Wherever the word "each" occurs in the listing, copy the whole line.

··· SUPPLIED RECORDS

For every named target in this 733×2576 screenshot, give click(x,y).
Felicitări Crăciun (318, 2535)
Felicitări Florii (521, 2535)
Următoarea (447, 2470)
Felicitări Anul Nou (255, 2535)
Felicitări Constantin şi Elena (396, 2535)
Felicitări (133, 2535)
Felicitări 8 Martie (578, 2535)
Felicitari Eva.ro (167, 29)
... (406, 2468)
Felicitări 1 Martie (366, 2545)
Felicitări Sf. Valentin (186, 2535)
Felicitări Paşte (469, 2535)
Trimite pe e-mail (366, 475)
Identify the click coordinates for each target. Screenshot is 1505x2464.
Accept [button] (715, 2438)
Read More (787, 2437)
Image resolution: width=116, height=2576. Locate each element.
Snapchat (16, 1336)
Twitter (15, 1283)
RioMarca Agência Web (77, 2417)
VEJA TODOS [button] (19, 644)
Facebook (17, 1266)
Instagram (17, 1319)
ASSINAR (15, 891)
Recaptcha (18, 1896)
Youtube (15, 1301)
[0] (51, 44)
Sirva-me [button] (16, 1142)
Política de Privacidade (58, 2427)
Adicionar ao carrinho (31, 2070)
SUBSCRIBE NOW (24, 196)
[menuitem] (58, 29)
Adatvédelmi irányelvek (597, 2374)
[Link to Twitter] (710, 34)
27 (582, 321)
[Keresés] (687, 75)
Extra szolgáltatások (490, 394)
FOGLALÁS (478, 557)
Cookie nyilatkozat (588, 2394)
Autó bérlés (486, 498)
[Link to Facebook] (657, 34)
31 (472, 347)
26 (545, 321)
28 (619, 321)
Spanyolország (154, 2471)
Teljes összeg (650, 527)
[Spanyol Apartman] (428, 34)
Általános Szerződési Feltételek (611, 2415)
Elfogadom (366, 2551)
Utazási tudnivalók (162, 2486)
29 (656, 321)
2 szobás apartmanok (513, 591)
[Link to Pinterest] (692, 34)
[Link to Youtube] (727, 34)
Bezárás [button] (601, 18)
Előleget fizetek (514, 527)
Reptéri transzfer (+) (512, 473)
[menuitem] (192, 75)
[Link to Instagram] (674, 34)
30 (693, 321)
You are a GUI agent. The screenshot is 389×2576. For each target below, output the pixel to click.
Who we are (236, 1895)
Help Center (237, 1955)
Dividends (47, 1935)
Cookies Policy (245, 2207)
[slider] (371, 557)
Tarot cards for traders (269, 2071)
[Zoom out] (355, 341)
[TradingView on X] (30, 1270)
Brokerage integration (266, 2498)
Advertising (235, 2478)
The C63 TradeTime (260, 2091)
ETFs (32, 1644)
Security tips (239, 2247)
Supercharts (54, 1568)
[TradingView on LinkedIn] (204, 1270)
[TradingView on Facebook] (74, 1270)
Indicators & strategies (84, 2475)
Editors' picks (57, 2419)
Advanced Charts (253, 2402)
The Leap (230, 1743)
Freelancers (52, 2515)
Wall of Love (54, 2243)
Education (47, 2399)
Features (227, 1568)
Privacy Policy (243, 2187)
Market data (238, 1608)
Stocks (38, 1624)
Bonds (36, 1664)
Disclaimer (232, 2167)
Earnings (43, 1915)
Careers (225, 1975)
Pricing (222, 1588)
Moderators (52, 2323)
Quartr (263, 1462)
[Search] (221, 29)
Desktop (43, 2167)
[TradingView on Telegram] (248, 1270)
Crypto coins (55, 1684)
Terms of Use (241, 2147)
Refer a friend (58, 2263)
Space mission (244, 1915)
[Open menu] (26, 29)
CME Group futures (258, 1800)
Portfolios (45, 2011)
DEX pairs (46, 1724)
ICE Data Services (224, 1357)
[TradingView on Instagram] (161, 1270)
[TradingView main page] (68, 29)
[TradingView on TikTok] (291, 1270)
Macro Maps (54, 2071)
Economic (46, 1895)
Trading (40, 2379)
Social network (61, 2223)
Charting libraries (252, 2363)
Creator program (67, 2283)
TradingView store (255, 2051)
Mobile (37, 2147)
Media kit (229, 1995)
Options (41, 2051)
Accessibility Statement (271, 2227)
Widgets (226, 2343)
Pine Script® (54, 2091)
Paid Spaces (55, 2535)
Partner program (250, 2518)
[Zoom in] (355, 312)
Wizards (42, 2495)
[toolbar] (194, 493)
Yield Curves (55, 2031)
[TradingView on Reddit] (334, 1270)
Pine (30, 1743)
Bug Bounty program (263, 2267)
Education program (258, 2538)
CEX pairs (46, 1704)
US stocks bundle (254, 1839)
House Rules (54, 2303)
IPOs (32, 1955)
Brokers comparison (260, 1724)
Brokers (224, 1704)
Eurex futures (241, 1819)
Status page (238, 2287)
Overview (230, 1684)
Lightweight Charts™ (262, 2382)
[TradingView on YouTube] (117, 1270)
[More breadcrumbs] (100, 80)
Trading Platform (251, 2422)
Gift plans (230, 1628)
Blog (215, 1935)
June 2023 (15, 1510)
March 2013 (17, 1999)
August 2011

······

RESULT:
Identify the click coordinates for each target. Screenshot is 1505x2464.
Image resolution: width=116, height=2576. Locate each element.
You are a GUI agent. The screenshot is 389×2576. For each target below, output the pixel to click.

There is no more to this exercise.